Multi-omics blood atlas reveals host immune response features of immunocompromised populations following SARS-CoV-2 infection.

The dysregulation of human genes and proteins following SARS-CoV-2 infection significantly impacts the clinical symptoms and prognosis of COVID-19, particularly in immunocompromised individuals such as hematological tumor patients. Despite this, a comprehensive multi-omics understanding of human host immune responses remains incomplete. Here, we conducted a multi-omics analysis of 89 peripheral blood samples (RNA sequencing) and 98 serum samples (proteome mass spectrometry) from 52 COVID-19 patients, including hematological tumor patients and non-tumor individuals. By integrating transcriptomic, proteomic, and interactome data, we compared differentially expressed genes (DEGs) and proteins (DEPs) across infection stages and clinical outcomes to gain insights into the mechanisms of SARS-CoV-2 infection. Our analysis revealed distinct and overlapping transcriptomic and proteomic responses to SARS-CoV-2 infection. DEGs were predominantly associated with innate immune responses and viral processes, while DEPs were linked to actin cytoskeleton organization and protein kinase regulation. Notably, DEGs and DEPs often exhibited opposing regulatory patterns, suggesting post-transcriptional and post-translational mechanisms.
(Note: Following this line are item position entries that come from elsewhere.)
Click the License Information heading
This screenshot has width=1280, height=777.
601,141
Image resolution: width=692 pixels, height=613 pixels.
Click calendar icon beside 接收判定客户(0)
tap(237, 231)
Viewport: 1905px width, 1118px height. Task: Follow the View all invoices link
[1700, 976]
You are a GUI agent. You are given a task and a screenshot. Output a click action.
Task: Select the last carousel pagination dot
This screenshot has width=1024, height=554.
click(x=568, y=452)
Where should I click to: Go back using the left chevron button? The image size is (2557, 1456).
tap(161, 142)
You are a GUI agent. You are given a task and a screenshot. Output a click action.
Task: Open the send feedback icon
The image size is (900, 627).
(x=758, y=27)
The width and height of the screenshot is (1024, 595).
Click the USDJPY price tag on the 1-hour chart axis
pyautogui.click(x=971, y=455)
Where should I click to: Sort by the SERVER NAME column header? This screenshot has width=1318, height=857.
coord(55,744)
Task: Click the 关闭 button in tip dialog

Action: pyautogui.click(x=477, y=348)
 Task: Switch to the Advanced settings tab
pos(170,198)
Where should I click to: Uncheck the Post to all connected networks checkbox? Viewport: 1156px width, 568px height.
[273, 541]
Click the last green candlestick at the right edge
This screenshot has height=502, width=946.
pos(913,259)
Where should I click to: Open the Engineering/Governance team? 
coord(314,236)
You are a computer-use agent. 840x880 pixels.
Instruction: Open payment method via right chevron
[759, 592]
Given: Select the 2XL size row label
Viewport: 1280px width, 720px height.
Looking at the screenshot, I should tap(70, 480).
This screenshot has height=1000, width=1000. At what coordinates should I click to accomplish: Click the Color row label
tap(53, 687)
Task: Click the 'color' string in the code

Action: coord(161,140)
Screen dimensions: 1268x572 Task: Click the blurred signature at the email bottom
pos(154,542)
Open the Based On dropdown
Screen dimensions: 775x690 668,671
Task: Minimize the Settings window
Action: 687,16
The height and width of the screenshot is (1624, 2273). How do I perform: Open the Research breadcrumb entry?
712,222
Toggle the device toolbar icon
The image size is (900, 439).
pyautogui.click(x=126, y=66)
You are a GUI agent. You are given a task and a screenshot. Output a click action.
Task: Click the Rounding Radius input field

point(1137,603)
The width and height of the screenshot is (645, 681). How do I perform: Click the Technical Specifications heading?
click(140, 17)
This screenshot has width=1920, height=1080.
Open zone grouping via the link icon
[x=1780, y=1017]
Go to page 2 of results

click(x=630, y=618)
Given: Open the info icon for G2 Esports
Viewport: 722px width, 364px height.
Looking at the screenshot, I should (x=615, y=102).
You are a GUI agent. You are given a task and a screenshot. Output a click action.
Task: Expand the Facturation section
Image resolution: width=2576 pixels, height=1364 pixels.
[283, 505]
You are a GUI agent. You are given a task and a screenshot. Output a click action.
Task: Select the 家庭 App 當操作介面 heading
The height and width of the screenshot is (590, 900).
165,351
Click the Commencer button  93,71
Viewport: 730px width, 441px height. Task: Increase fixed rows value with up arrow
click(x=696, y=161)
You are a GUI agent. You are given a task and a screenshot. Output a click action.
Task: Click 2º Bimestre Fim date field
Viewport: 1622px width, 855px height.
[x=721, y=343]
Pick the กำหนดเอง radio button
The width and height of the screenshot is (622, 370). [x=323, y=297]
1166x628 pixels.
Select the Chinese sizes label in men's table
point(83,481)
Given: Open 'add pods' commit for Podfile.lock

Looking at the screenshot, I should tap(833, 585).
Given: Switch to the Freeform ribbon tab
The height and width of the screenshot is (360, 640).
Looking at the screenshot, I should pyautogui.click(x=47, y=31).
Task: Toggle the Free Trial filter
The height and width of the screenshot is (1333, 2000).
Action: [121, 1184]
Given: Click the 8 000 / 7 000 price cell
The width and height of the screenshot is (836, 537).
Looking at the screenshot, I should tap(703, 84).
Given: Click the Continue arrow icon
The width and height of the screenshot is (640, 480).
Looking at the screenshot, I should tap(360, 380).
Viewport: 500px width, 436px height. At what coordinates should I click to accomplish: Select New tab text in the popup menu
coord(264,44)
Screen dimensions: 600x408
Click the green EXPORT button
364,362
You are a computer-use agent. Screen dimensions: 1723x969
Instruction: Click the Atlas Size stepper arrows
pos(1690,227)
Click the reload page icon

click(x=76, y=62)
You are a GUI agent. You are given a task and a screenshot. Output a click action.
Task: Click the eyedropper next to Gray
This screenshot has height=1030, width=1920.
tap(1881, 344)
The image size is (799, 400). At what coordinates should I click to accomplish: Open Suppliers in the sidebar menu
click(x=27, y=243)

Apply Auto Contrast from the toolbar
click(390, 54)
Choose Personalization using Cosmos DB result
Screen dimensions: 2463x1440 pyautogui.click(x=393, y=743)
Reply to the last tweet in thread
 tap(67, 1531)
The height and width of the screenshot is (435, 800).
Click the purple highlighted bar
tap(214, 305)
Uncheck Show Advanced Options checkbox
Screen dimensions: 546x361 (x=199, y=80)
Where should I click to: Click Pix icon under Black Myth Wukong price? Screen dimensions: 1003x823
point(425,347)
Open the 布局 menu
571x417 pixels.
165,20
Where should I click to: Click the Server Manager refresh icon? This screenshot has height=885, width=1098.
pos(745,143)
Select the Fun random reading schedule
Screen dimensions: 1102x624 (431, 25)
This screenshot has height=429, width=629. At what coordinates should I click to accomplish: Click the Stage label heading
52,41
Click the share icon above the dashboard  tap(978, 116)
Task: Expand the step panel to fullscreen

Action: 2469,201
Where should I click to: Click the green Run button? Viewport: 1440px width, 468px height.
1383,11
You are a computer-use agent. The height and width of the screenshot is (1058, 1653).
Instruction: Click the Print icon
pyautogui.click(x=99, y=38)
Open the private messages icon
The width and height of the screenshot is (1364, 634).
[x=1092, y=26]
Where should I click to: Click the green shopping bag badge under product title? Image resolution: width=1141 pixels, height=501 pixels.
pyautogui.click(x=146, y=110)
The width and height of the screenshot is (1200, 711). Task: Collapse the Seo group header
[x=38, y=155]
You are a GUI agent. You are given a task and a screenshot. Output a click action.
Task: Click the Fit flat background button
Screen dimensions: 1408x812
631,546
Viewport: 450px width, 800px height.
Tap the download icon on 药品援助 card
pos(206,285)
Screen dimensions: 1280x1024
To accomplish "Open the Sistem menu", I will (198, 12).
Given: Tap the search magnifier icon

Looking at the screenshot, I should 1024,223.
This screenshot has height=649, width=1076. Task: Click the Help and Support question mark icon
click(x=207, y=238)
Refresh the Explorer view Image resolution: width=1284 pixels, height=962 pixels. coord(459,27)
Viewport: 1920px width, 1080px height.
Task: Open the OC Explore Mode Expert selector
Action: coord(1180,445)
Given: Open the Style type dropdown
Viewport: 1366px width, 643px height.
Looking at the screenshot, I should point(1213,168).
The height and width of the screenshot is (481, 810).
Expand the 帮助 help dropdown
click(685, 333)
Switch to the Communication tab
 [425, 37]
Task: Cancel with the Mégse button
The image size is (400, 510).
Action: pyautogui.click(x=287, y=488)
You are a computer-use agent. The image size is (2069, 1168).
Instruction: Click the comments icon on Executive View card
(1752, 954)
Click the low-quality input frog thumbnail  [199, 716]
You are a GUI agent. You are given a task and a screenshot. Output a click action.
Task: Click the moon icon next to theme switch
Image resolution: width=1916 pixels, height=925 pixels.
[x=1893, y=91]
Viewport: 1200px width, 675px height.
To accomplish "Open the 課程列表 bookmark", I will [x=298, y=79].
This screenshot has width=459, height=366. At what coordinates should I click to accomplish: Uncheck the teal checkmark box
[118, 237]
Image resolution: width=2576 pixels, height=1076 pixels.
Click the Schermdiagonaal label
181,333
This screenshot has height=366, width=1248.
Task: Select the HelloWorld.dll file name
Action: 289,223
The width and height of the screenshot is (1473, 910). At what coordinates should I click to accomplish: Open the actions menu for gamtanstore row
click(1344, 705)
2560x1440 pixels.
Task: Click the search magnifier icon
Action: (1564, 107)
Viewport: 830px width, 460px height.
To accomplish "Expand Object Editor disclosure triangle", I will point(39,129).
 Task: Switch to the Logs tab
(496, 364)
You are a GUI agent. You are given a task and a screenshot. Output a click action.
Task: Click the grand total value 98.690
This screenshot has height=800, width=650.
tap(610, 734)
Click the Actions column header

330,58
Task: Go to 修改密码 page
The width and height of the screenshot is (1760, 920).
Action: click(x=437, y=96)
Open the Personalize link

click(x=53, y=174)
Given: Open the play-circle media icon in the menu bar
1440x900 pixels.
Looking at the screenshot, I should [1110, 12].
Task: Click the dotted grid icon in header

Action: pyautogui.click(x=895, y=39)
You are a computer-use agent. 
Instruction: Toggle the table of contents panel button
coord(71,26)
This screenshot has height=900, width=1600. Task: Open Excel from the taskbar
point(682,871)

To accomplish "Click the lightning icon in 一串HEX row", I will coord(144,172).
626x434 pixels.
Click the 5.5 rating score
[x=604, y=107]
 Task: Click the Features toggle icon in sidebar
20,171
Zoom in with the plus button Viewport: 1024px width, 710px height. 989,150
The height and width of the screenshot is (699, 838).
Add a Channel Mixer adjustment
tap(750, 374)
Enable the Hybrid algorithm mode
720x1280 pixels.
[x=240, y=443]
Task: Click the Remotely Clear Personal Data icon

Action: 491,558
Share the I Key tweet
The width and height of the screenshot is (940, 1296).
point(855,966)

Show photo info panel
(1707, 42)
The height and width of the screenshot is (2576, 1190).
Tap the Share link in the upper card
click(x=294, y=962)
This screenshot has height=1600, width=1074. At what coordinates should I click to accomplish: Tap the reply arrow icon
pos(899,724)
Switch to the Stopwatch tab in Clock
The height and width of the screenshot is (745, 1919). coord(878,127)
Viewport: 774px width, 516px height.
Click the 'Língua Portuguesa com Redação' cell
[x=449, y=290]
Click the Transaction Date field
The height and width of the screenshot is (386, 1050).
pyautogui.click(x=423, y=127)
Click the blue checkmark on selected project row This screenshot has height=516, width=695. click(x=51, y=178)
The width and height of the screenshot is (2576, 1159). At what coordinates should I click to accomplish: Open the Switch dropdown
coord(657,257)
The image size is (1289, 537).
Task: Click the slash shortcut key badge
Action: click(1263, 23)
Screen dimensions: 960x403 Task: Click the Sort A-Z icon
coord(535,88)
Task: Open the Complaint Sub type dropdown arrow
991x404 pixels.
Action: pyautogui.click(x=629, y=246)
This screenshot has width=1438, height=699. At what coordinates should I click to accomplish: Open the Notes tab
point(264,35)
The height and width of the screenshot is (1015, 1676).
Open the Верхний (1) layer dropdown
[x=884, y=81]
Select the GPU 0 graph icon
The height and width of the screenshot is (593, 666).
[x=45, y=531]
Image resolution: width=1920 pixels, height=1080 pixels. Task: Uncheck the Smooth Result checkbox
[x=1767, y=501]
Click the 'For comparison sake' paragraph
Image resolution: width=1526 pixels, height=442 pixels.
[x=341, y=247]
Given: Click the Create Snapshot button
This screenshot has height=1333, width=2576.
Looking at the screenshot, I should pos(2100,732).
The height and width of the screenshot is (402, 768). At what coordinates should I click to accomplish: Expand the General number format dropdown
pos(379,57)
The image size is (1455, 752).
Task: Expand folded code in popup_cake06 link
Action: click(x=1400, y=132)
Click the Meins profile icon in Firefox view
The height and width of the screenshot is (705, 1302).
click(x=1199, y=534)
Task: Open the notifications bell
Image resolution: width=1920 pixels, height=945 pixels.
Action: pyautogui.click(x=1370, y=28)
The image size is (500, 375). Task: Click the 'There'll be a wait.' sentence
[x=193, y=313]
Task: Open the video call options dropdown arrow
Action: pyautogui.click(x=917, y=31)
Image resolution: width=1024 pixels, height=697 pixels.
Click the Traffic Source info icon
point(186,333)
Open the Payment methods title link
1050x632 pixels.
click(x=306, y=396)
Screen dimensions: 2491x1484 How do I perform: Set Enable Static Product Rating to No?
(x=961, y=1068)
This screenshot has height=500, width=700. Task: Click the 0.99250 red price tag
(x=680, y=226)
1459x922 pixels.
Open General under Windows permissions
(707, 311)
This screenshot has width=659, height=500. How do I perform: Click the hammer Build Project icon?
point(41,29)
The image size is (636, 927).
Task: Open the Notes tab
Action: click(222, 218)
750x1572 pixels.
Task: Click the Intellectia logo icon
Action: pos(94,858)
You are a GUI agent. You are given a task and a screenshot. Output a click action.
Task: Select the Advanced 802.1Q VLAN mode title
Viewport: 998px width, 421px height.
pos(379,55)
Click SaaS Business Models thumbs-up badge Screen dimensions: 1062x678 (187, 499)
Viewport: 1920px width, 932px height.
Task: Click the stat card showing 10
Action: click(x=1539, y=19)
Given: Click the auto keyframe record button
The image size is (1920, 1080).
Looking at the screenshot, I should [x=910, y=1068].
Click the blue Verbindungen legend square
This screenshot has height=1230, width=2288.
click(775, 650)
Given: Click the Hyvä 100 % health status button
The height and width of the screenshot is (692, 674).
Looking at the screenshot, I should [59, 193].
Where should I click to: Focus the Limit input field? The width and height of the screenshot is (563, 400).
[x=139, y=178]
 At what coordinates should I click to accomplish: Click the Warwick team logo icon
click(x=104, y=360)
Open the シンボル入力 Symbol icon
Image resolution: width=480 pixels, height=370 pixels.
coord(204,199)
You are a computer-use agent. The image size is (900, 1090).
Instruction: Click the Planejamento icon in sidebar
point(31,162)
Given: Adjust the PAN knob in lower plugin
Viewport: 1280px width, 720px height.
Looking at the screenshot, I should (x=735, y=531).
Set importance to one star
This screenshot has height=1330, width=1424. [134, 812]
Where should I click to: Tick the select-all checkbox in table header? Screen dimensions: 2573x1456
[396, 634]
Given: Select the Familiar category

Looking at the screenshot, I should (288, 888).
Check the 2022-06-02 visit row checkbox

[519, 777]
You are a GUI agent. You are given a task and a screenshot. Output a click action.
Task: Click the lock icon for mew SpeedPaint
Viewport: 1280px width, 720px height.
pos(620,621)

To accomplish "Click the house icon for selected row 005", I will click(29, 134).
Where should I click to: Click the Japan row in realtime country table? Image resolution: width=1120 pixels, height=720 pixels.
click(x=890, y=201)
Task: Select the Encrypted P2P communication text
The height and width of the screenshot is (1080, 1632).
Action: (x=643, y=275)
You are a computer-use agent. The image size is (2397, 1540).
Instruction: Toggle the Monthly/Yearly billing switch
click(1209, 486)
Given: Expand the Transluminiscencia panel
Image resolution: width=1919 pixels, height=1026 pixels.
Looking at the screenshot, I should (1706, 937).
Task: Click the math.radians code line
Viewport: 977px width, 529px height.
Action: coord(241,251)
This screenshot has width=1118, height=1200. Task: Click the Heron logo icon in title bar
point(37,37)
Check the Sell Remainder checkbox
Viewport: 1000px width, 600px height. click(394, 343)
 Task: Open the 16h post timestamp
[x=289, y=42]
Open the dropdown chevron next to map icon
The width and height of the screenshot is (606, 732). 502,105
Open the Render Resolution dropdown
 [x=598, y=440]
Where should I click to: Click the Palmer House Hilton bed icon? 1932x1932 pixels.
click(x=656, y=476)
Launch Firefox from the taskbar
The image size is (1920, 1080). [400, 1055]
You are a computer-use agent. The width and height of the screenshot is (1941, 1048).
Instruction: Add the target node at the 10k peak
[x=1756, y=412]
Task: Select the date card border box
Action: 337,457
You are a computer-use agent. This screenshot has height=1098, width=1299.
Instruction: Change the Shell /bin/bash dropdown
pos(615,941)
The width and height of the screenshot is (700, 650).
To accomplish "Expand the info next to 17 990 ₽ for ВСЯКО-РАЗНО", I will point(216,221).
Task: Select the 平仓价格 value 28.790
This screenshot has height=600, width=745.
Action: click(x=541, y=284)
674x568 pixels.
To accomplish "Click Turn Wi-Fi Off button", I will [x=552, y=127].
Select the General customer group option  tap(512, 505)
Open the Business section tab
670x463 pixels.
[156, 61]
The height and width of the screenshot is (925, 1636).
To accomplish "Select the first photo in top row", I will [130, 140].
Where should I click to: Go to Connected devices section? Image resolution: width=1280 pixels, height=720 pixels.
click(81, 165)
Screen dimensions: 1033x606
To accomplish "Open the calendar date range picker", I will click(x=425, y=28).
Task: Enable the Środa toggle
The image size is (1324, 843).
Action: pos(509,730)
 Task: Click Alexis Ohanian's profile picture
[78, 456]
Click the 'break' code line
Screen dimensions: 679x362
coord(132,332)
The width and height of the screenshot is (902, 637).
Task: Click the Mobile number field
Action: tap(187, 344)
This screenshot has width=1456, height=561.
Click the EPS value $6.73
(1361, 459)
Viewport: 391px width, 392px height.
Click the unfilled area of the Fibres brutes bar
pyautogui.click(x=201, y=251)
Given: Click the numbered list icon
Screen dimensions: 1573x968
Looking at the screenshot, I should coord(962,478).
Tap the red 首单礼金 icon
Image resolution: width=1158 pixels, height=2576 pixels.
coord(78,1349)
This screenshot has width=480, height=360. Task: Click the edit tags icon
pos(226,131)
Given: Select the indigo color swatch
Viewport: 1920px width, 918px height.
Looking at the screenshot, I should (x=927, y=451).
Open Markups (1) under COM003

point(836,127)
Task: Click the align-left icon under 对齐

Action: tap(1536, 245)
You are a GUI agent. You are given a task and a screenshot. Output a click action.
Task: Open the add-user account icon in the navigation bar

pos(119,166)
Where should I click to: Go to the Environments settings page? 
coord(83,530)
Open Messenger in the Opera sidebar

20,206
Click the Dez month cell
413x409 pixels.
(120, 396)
Tumor patients showed more severe proteomic perturbations, with a higher proportion of DEPs functioning as key hub proteins in cellular networks. Network-based drug repositioning identified potential therapeutic targets, including HSPA8, SRC, STAT1, APOE, and APP. Clinical analysis indicated that long COVID patients experienced more severe coagulation abnormalities, immunosuppression, and myocardial injury, while acutely deceased patients exhibited abnormally activated immune responses. Our study provides a comprehensive resource for understanding the molecular mechanisms of SARS-CoV-2 infection in hematological tumor patients. By integrating multi-omics data, we highlight the importance of proteomic changes in disease progression and identify potential therapeutic targets for COVID-19 and long COVID.